=== Records for this task ===
Content starts

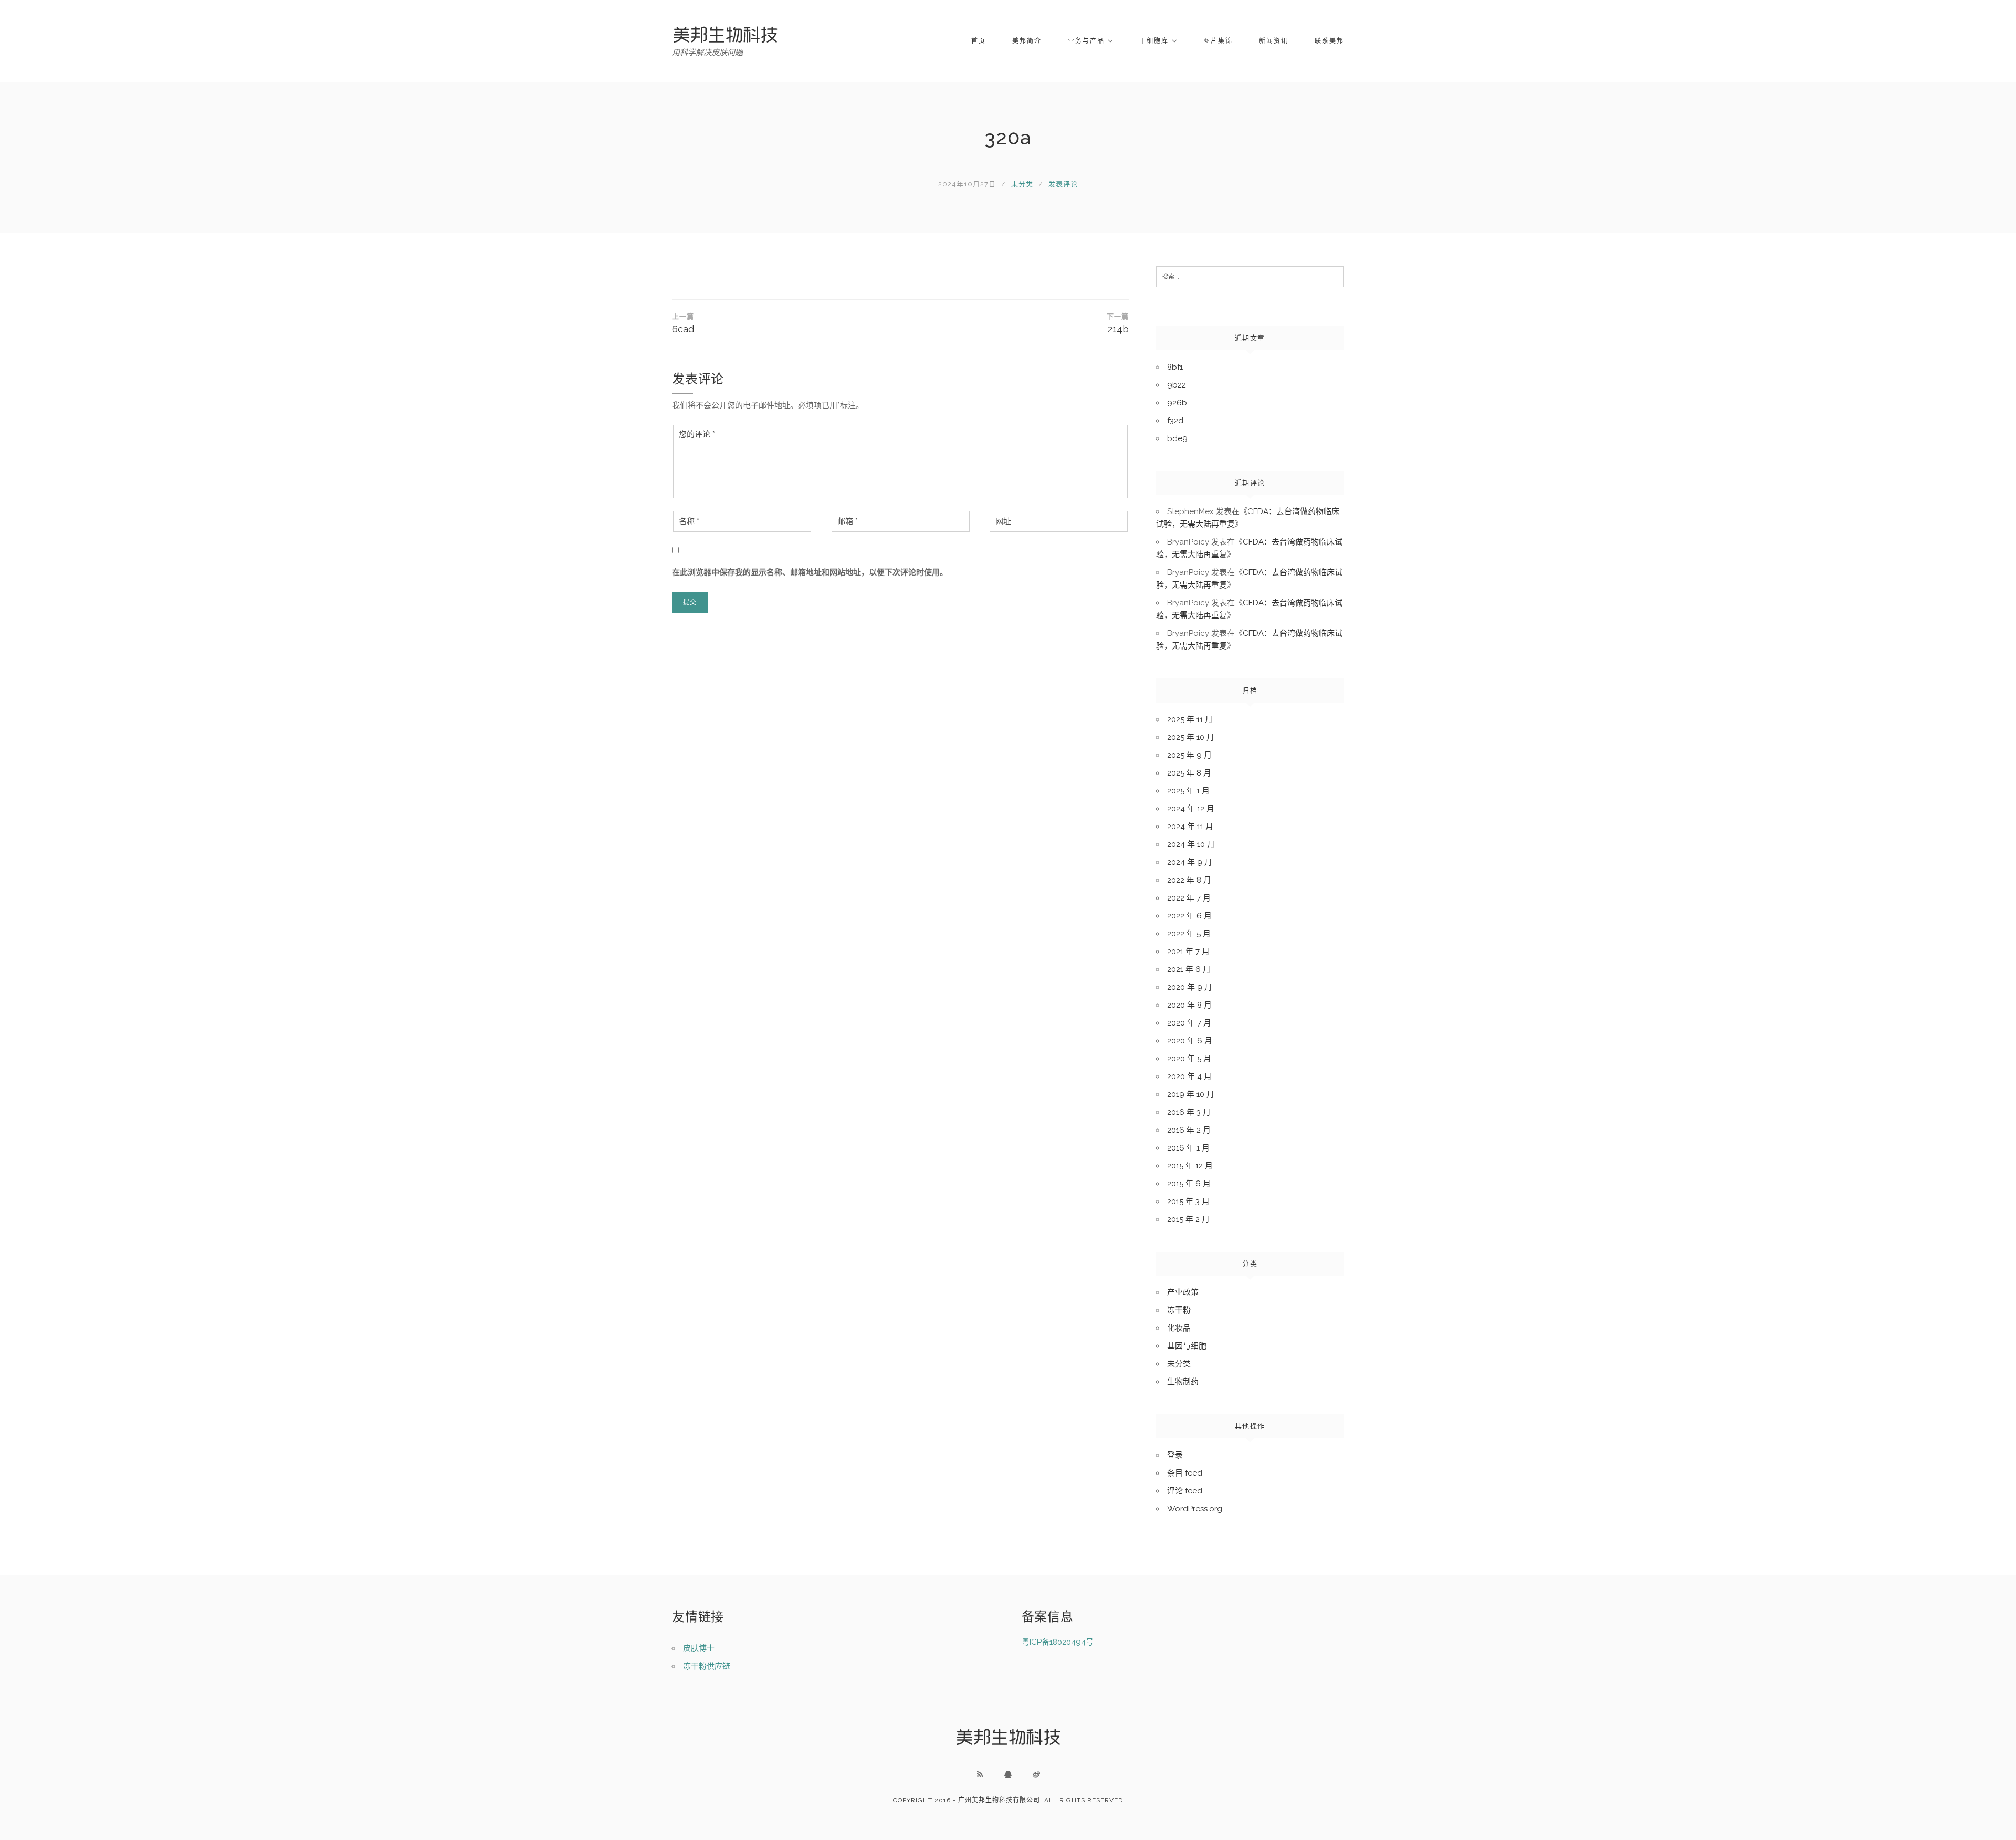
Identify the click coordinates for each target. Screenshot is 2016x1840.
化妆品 (1179, 1328)
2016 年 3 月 (1189, 1112)
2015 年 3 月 (1188, 1201)
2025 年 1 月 (1188, 791)
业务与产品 (1086, 41)
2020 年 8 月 (1189, 1005)
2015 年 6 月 (1189, 1183)
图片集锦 (1218, 41)
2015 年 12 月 (1190, 1165)
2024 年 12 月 (1190, 808)
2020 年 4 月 (1189, 1076)
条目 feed (1184, 1473)
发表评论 (1063, 184)
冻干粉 (1179, 1310)
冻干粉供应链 (706, 1666)
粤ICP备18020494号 (1058, 1642)
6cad (683, 323)
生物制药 (1183, 1381)
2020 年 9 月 (1189, 987)
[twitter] (1036, 1774)
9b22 (1176, 385)
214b (1118, 323)
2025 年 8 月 (1189, 773)
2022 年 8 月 (1189, 880)
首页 (978, 41)
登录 (1175, 1455)
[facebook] (1008, 1774)
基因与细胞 (1186, 1346)
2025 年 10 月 (1190, 737)
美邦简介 (1027, 41)
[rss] (980, 1774)
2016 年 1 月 (1188, 1148)
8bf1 (1175, 367)
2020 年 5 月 (1189, 1058)
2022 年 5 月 (1189, 933)
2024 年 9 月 (1189, 862)
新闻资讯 (1273, 41)
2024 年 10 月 (1191, 844)
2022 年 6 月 (1189, 916)
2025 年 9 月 (1189, 755)
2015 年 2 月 (1188, 1219)
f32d (1175, 420)
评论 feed (1184, 1491)
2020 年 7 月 (1189, 1023)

Content ends

=== Work request ===
Beginning at the line that contains "2025 年 10 月 (1190, 737)" and ending at the last line above, copy each line without any change.

=== Answer to this task ===
2025 年 10 月 (1190, 737)
美邦简介 (1027, 41)
[rss] (980, 1774)
2016 年 1 月 (1188, 1148)
8bf1 (1175, 367)
2020 年 5 月 (1189, 1058)
2022 年 5 月 (1189, 933)
2024 年 9 月 (1189, 862)
新闻资讯 (1273, 41)
2024 年 10 月 (1191, 844)
2022 年 6 月 (1189, 916)
2025 年 9 月 (1189, 755)
2015 年 2 月 (1188, 1219)
f32d (1175, 420)
评论 feed (1184, 1491)
2020 年 7 月 (1189, 1023)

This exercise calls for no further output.